The Washington Teachers' Union surveyed teachers on their experience with violence and sent recommendations for change to DCPS.

WASHINGTON — As DC Public Schools teachers prepare to head back into the classroom next week, many say they're concerned about an uptick in violence they saw last year.

The Washington Teacher's Union recently released survey results that show the violence teachers experienced and witnessed.

Here are some of the highlights they shared:

Frequency and type of violence incidents

  • Frequency of events: 42 percent of respondents said workplace violence has increased a lot in their schools within the past year.
  • Student-on-student violence: 55 percent said they witnessed assaults; 70 percent heard physical threats; 73 percent saw slaps, punching or kicking; and 46 percent saw groping or inappropriate touching.
  • Student-on-staff violence: 30 percent experienced assaults; 49 percent experienced physical threats; 42 percent were slapped, punched or kicked; and 13 percent experienced groping or inappropriate touching.

Impact of violent behavior on respondents’ mental well-being and work

  • 49 percent said they have experienced sadness/depression; 74 percent said they have anxiety, fear or increased vigilance; and 19 percent experienced physical injury.
  • 29 percent said they took time off or reduced work, and 45 percent said they considered leaving the profession.

Effectiveness of DCPS protocols and supports for students:

  • 44 percent said their school has procedures in place to report workplace assaults, while 42 percent said they were unsure, and 14 percent said there were none.
  • 37 percent said their school has a procedure in place to investigate workplace assaults, 51 percent said they were unsure, and 12 percent said there were none.
  • 82 percent said they do not receive adequate training to address workplace assaults.
  • 71 percent said there are not enough counselors or there is not enough social service support for students in their school.
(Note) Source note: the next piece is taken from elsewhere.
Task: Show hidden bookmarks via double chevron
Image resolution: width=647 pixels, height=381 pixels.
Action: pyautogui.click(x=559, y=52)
“What was really interesting is although teachers are wanting to protect themselves, and they're concerned about their safety, the biggest concern for teachers was the safety of their students and seeing an uptick of violence or student-on-student violence and behavior against each other that they just said they hadn't seen at that point," WTU President Jacqueline Pogue Lyons said.
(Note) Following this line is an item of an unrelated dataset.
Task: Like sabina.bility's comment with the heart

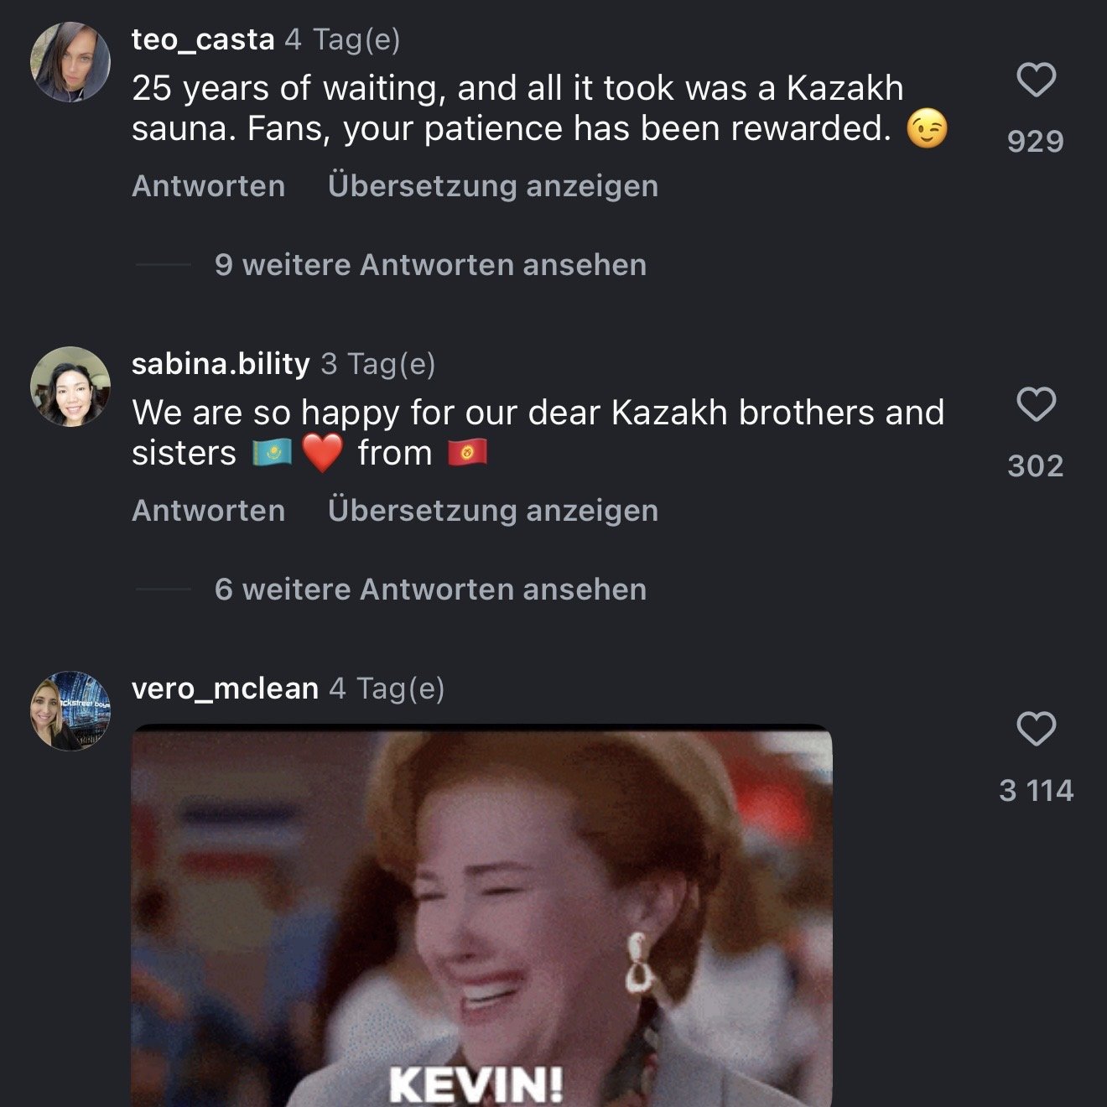Action: 1036,404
Pogue Lyons said with the struggle to retain teachers, she’s particularly concerned that nearly half of all respondents said they considered leaving the profession because of all this.

“They said, students that they could normally talk to to redirect, were acting out toward them," she said. "They couldn't redirect them and feeling at a loss. And then feeling that the administration and the system [didn't know] how to handle this uptick, uptick in behaviors, poor behaviors by students."

The union sent 17 recommendations to DCPS at the start of summer that they think would help.

They include creating a committee to assess these types of threats, providing counseling services for students, their families, and staff, and expanding the Safe Passage program.

Pogue Lyons said they haven't heard back about a plan from the school system.

WUSA 9 sent the survey results and recommendations to DCPS, and they sent the following response:

"At DC Public Schools, the safety and well-being of our entire community is paramount. We are carefully reviewing the concerns raised by the Washington Teachers’ Union as we plan for comprehensive safety improvements in School Year 2023-2024 that include additional training for school-based staff around incident response, updates to the district’s visitor policies, and conflict resolution support for students. As the first day of school approaches, we are working diligently with our partners throughout District government to ensure that educators and students can experience joyful learning in safe environments across the city.”

DC Public Schools students head back to class on Monday, August 28.